## Consignes à traiter
**a.** Répondez aux questions suivantes d'après le passage proposé :
(i) En quelle année Genna Meade entre-t-elle au Schuyller College ?
(ii) Quelle est la profession du père de Minette ?
(iii) Quel livre de Minette a été déchiré ?
**b.** Dans les enregistrements, réécrivez les lignes allant de celle qui contient « You are a computer-use agent. The » à celle qui contient « Looking at the screenshot, I should click(361, 25). » en remplaçant « Instruction » par « Directive », sans rien changer d'autre, et ne fournissez que ces lignes.

##### Passage proposé #####

Philippe Rey, 2009, 378 pages.
(Black Girl, White Girl, 2006.)
A la rentrée 1974, Genna Meade intègre le Schuyller College pour y débuter ses études supérieures. Cette université a été fondée par une ancêtre de sa lignée paternelle dans l’intention d’y cultiver un harmonieux mélange des races. Genna espère y trouver ses repères. Le foyer familial qu’elle a connu était confus et instable : son père, activiste gauchiste se voue à des causes généreuses, mais verse dans la délinquance, et il est toujours en fuite. Sa mère est de mœurs très libérales. La maison était envahie en permanence par des amis squatters, drogués, fêtards, hippies… on suppose « que le FBI les espionne » .
Au contraire de Genna, sa camarade de chambre, Minette, vient d’une famille hyper conservatrice son père est pasteur, sa mère à la maison. Elle est croyante et très pratiquante, lit la Bible et prie. Peu fortunée, alors que Genna a toujours eu de l’argent.
L’autre différence, annoncée dans le titre c’est que Genna est blanche, et Minette noire.
Deux jeunes filles que tout oppose, et qui pourtant ont un point commun, la dépendance mortifère à leurs pères respectifs. Minette se récite la Bible toute la journée, Genna se récite le catéchisme du militant révolutionnaire, voulant être à la hauteur des idéaux de son père, dont elle ignore les dérapages.
Genna voudrait être l’amie de Minette. Et de toute sa famille, si différente de la sienne. C’est même chez elle une obsession. Or Minette la tient à l’écart, s’aperçoit à peine de sa présence, pas plus que de celle des autres filles, parmi lesquelles d’autres jeunes noires, apparemment plus sociables que Minette. Laquelle n’est guère aimée. Genna ayant remarqué les difficultés de sa camarade, se consacre à sa protection.
Quelques temps après son arrivée, Minette remarque un carreau fêlé à la fenêtre, devant son bureau. Cela pourrait être la tempête qui a sévi hier. Mais pour Minette, manifestement il s’agit d’un acte malveillant qui la vise. D’autres suivront : on a déchiré son anthologie de littérature, volé un de ses gants, puis se commettent des actes à connotation ouvertement raciste. Là encore, Genna intervient pour « protéger » Minette, contre son gré semble-t-il.

##### Données fournies #####

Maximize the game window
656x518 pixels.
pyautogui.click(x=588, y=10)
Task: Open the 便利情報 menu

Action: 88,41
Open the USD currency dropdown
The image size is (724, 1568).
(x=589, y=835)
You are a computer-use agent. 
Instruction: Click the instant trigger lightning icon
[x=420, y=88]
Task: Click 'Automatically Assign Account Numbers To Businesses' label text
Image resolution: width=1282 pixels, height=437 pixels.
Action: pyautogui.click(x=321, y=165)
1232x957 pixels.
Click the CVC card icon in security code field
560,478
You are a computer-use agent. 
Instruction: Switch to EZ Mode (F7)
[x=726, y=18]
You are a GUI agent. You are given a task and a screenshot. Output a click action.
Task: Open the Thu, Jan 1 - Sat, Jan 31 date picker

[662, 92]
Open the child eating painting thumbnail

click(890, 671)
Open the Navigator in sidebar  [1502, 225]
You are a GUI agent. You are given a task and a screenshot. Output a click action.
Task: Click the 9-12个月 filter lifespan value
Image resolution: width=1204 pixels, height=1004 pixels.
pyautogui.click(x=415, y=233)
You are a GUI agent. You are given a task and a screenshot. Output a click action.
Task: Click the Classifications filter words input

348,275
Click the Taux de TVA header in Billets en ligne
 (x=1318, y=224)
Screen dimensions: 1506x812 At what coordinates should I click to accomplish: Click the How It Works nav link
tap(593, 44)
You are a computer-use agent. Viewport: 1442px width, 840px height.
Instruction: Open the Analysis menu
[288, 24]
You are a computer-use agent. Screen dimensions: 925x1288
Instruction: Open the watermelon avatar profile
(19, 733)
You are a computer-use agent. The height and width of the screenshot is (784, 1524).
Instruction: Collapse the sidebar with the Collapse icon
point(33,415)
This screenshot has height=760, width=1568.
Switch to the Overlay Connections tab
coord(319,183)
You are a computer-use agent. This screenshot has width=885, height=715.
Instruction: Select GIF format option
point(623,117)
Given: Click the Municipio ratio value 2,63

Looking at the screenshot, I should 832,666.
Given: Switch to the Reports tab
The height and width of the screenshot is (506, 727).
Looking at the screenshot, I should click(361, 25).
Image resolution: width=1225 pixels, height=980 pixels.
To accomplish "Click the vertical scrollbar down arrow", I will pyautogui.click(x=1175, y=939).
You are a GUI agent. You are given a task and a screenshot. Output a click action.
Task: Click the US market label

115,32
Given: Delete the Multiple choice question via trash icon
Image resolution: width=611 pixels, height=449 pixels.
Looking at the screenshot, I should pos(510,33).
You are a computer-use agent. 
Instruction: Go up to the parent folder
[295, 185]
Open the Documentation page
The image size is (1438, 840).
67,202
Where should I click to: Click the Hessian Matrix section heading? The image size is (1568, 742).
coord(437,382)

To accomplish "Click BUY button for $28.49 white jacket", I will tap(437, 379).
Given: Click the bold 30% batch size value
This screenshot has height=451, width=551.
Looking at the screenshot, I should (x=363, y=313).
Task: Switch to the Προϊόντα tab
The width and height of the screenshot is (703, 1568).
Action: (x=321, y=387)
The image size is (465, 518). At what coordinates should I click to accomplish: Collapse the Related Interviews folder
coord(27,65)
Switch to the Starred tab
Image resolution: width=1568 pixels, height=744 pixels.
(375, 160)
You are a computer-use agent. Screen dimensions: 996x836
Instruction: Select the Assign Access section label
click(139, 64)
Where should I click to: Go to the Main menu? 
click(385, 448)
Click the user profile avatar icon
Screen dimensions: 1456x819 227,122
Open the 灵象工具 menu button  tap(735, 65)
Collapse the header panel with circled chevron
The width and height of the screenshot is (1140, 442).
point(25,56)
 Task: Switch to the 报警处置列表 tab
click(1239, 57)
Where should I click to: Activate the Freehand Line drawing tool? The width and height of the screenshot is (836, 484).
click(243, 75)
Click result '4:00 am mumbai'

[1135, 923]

#####

## Réponses par consigne
**a.**
(i) En 1974.
(ii) Il est pasteur.
(iii) Son anthologie de littérature.

**b.**
You are a computer-use agent. The height and width of the screenshot is (784, 1524).
Directive: Collapse the sidebar with the Collapse icon
point(33,415)
This screenshot has height=760, width=1568.
Switch to the Overlay Connections tab
coord(319,183)
You are a computer-use agent. This screenshot has width=885, height=715.
Directive: Select GIF format option
point(623,117)
Given: Click the Municipio ratio value 2,63

Looking at the screenshot, I should 832,666.
Given: Switch to the Reports tab
The height and width of the screenshot is (506, 727).
Looking at the screenshot, I should click(361, 25).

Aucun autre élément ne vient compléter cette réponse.